| Problem details |
Your task is to quote the records from their first line through the line containing "This screenshot has height=1440, width=2560.", with nothing added or left out.

| Source data |
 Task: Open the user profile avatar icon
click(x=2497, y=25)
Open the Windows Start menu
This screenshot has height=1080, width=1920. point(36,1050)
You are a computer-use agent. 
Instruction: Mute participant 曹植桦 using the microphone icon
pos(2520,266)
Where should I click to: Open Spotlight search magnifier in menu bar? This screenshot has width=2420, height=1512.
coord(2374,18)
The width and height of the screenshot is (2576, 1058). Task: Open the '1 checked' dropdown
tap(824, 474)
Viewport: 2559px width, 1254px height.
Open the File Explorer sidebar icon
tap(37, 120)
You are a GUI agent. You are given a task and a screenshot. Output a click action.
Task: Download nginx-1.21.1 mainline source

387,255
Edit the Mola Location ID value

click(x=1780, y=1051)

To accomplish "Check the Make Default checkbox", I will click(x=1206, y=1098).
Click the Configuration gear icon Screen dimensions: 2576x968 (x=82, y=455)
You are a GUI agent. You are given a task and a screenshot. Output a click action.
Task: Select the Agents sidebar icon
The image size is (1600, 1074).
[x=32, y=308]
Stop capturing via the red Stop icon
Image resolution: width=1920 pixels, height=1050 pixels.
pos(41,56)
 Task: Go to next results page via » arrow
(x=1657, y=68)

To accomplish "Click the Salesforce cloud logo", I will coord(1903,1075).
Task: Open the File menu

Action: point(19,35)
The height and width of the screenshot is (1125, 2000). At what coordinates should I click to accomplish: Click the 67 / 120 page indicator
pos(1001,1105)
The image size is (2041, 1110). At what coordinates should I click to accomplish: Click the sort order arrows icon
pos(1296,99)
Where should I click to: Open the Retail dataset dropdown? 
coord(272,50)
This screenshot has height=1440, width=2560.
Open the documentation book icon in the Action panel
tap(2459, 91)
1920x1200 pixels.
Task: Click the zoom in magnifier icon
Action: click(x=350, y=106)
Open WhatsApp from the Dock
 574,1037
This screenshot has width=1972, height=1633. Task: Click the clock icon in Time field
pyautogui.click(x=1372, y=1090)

| Task answer |
 Task: Open the user profile avatar icon
click(x=2497, y=25)
Open the Windows Start menu
This screenshot has height=1080, width=1920. point(36,1050)
You are a computer-use agent. 
Instruction: Mute participant 曹植桦 using the microphone icon
pos(2520,266)
Where should I click to: Open Spotlight search magnifier in menu bar? This screenshot has width=2420, height=1512.
coord(2374,18)
The width and height of the screenshot is (2576, 1058). Task: Open the '1 checked' dropdown
tap(824, 474)
Viewport: 2559px width, 1254px height.
Open the File Explorer sidebar icon
tap(37, 120)
You are a GUI agent. You are given a task and a screenshot. Output a click action.
Task: Download nginx-1.21.1 mainline source

387,255
Edit the Mola Location ID value

click(x=1780, y=1051)

To accomplish "Check the Make Default checkbox", I will click(x=1206, y=1098).
Click the Configuration gear icon Screen dimensions: 2576x968 (x=82, y=455)
You are a GUI agent. You are given a task and a screenshot. Output a click action.
Task: Select the Agents sidebar icon
The image size is (1600, 1074).
[x=32, y=308]
Stop capturing via the red Stop icon
Image resolution: width=1920 pixels, height=1050 pixels.
pos(41,56)
 Task: Go to next results page via » arrow
(x=1657, y=68)

To accomplish "Click the Salesforce cloud logo", I will coord(1903,1075).
Task: Open the File menu

Action: point(19,35)
The height and width of the screenshot is (1125, 2000). At what coordinates should I click to accomplish: Click the 67 / 120 page indicator
pos(1001,1105)
The image size is (2041, 1110). At what coordinates should I click to accomplish: Click the sort order arrows icon
pos(1296,99)
Where should I click to: Open the Retail dataset dropdown? 
coord(272,50)
This screenshot has height=1440, width=2560.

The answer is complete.